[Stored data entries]
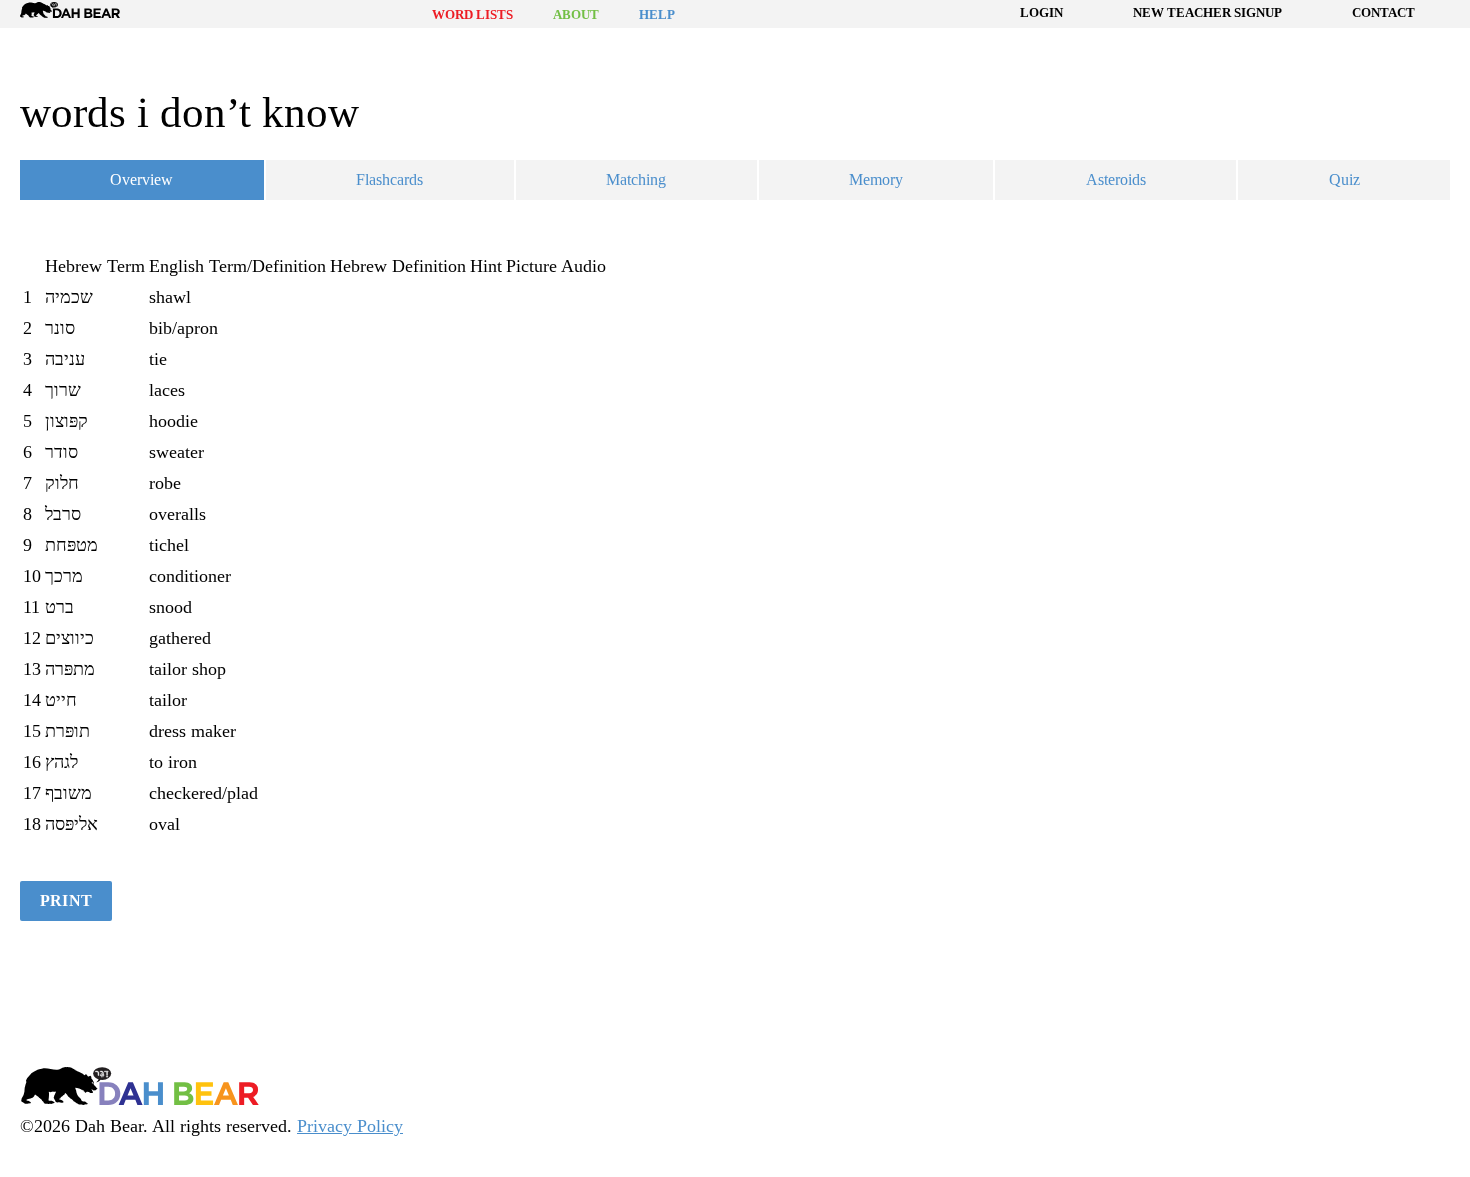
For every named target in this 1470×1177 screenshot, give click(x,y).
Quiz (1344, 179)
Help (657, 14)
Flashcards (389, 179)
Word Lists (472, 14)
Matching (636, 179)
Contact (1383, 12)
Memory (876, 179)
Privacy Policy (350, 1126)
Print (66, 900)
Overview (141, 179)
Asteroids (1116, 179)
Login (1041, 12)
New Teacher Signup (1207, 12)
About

Assigned task:
Your job is to copy each entry exactly as written; the pictures do not go in.

Response:
For every named target in this 1470×1177 screenshot, give click(x,y).
Quiz (1344, 179)
Help (657, 14)
Flashcards (389, 179)
Word Lists (472, 14)
Matching (636, 179)
Contact (1383, 12)
Memory (876, 179)
Privacy Policy (350, 1126)
Print (66, 900)
Overview (141, 179)
Asteroids (1116, 179)
Login (1041, 12)
New Teacher Signup (1207, 12)
About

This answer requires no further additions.